◆ RECORDS FOR THE TASK ◆
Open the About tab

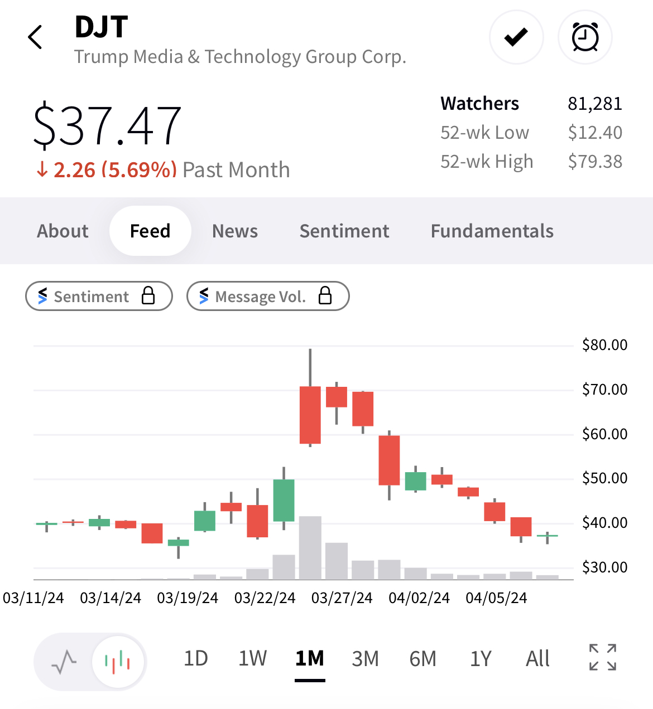coord(63,231)
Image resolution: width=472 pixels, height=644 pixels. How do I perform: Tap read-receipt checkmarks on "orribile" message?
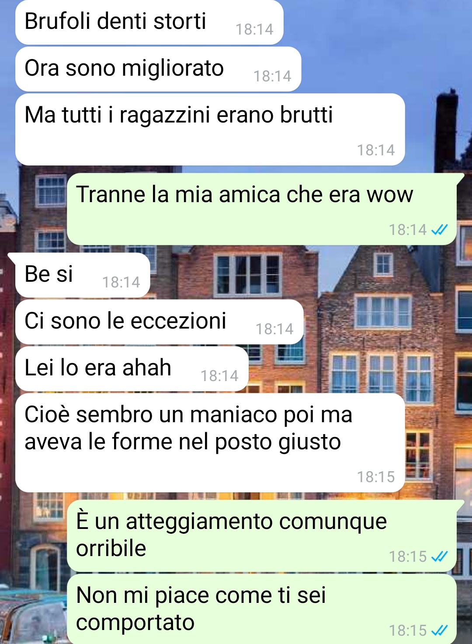[x=440, y=557]
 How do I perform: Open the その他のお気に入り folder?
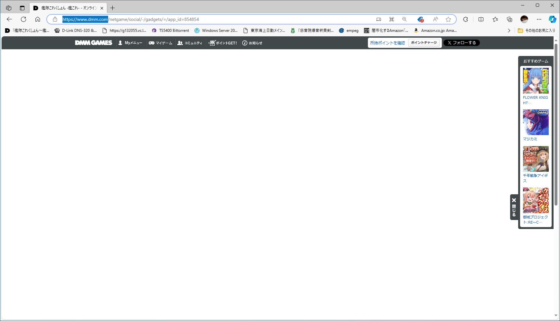(536, 31)
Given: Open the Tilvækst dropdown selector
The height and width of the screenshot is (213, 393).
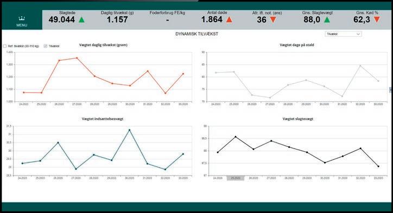Looking at the screenshot, I should pos(343,34).
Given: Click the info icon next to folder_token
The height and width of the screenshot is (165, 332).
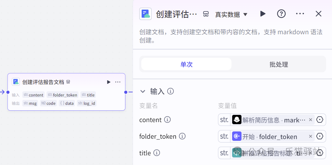Looking at the screenshot, I should click(182, 136).
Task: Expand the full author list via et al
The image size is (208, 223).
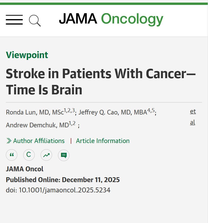Action: pos(193,117)
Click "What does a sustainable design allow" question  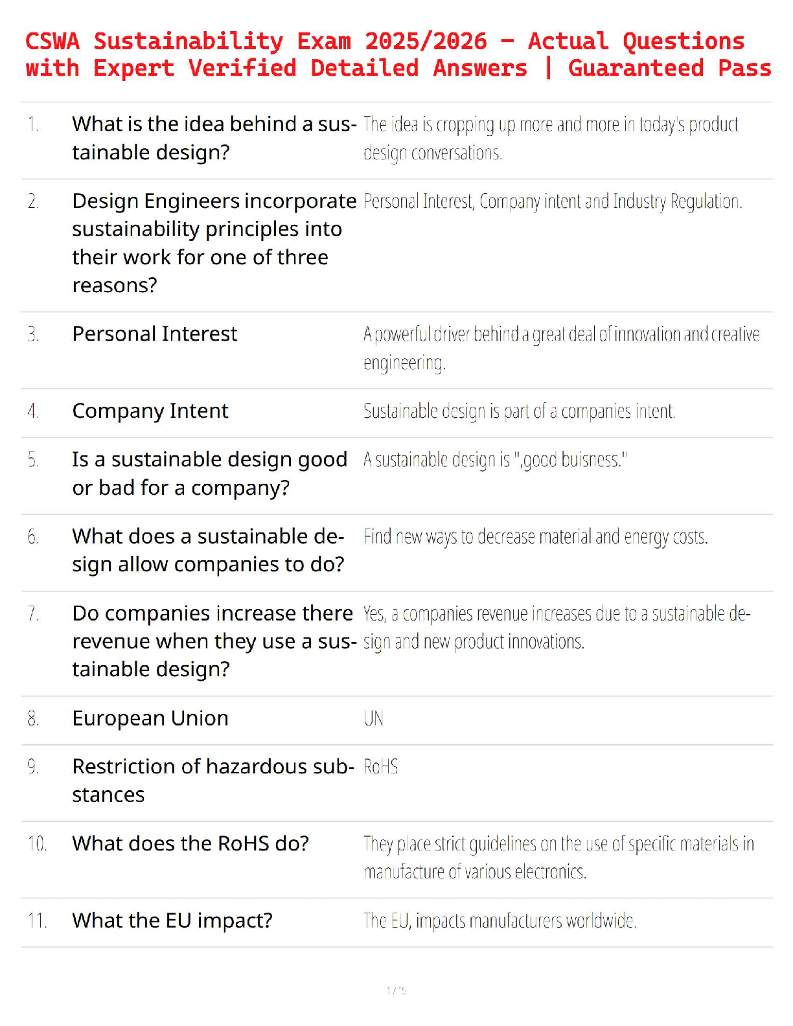click(208, 550)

◆ BRIEF ◆
Say how many lines of the data hold the word "Given", and leave out everything but the number.

◆ REPLY TO THE TASK ◆
2